Far more than a mere coming-of-age story, this is a remarkable and moving novel. With his single mother in jail, Sequoyah, a fifteen-year-old Cherokee boy, is placed in foster care. Hobson’s narrative control is stunning, carrying the reader through scenes and timelines with verbal grace and sparse detail. Set in rural Oklahoma during the late 1980s, Where the Dead Sit Talking is a startling, authentically voiced and lyrically written Native American coming-of-age story. Sequoyah also learns of Harold’s illegal sports bookie business from his foster siblings, and the lure of Harold’s hidden sacks of rolled hundred-dollar bills, tucked safely in a backyard shed, tempt all three children with the possibility for trouble, excess, and freedom, which drives the novel’s second half. I saw myself in her.”), who has a history of self-harm. As the pair grows close, Sequoyah falls for Rosemary’s charm and fantasizes about both hurting and becoming his foster sister (“We shared no physical attraction but something else, something deeper.

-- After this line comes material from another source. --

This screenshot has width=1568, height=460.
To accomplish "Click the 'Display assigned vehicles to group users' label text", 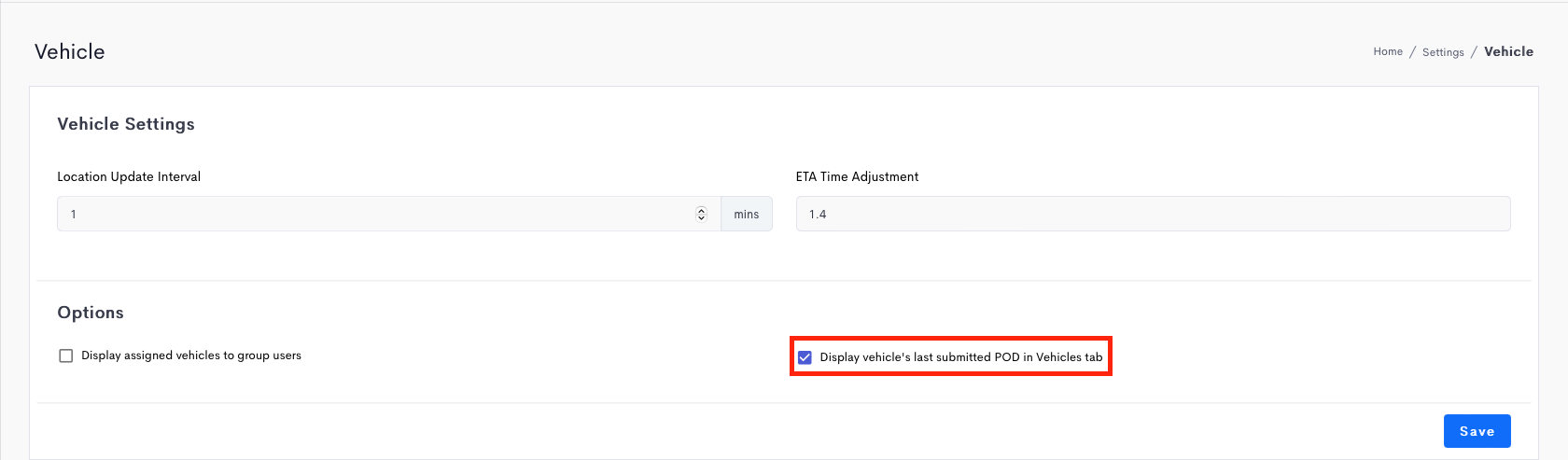I will (191, 355).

where the dead sit talking brandon hobson where the dead sit talking brandon hobson

Sequoyah shares a bedroom with the quirky George, who sleepwalks and sometimes communicates via handwritten notes, and bonds with Rosemary over their shared Native American heritages-he is Cherokee, she Kiowa. After his mother is jailed for drug charges, 15-year-old Sequoyah becomes the foster child of Harold and Agnes Troutt, a middle-aged couple already fostering 13-year-old George and 17-year-old Rosemary. The latest from Hobson ( Deep Ellum) is a smart, dark novel of adolescence, death, and rural secrets set in late-1980s Oklahoma.